Perhaps I may be allowed to quote at this point some words of my own which express the idea I am trying to convey as clearly as I am capable of putting it. They are part of the last paragraph of an address entitled Knowledge and Character: The Straight Road in Education:
The great, dominant, all-controlling fact of this life is the innate bias of the human spirit, not towards evil, as the theologians tell us, but towards good. But for this bias, man would never have been man; he would only have been one more species of wild animal ranging a savage, uncultivated globe, the reeking battle-ground of sheer instinct and appetite.
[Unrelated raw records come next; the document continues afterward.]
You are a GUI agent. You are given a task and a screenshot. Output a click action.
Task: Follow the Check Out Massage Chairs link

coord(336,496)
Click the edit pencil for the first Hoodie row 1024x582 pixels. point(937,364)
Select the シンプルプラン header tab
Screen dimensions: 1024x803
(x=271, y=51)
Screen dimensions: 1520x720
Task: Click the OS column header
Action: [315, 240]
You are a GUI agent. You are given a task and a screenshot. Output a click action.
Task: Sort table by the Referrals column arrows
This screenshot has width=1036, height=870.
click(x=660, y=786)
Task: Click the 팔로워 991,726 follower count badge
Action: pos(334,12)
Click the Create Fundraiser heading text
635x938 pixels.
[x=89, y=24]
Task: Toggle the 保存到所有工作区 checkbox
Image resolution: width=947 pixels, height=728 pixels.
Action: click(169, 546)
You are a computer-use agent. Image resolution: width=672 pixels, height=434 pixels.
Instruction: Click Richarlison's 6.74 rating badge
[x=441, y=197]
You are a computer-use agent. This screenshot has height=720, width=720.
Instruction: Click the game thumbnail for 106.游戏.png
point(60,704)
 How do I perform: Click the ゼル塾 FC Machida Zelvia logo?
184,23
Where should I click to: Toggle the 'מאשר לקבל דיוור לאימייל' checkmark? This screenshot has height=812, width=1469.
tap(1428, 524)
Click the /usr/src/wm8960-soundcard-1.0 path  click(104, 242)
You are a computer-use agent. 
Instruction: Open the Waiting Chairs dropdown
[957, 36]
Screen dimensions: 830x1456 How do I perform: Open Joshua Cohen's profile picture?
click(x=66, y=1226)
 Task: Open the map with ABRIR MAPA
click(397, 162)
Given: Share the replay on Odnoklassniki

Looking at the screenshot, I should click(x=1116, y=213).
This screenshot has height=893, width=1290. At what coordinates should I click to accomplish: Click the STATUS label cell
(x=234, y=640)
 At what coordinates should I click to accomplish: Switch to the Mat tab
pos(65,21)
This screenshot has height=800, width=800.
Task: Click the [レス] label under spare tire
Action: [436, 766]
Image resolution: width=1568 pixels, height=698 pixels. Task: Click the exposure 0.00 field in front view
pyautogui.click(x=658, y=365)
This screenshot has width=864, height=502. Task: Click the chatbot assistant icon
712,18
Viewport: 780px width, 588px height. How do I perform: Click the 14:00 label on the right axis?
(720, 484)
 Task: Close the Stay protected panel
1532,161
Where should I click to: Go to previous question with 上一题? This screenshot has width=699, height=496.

But somehow and somewhere there germinated in his mind the idea that association, co-operation, would serve his ends better than unbridled egoism in the struggle for existence. Instead of "each man for himself" his motto became "each man for his family, or his tribe, or his nation, or—ultimately—for humankind." And, at a very early stage, what made for association, co-operation, brotherhood, came to be designated "good," while that which sinned against these upward tendencies was stigmatized as "evil." From that moment the battle was won, and the transfiguration of human life became only a matter of time. The prejudice in favour of the idea of good is the fundamental fact of our moral nature. It has an irresistible, a magical prestige. We have made, and are still making, a myriad mistakes—tragic and horrible mistakes—in striving for good things which are evils in disguise. A few of us (though relatively not very many) try to overcome the prejudice altogether, and say, "Evil, be thou my good!" But even these recreants and deserters from the great army of humanity have to express themselves in terms of good, and to take their stand on a sheer contradiction. Evil, as such, has simply not a fighting chance. The prestige of good is stupendous. We are all hypnotized by it; and the reason we are slow in realizing the ideal is, not that we are evil, but that we are stupid.
 London: George Allen and Unwin, 1916.
"Mit der Dummheit kaempfen Goetter selbst vergebens"—no one had a better right to say that than a German poet. But though the Invisible King has made a poor fight against human stupidity, it is not really unconquerable. If Gods cannot conquer it, men can. Its strongholds are falling one by one, and, though a long fight is before us, its end is not in doubt.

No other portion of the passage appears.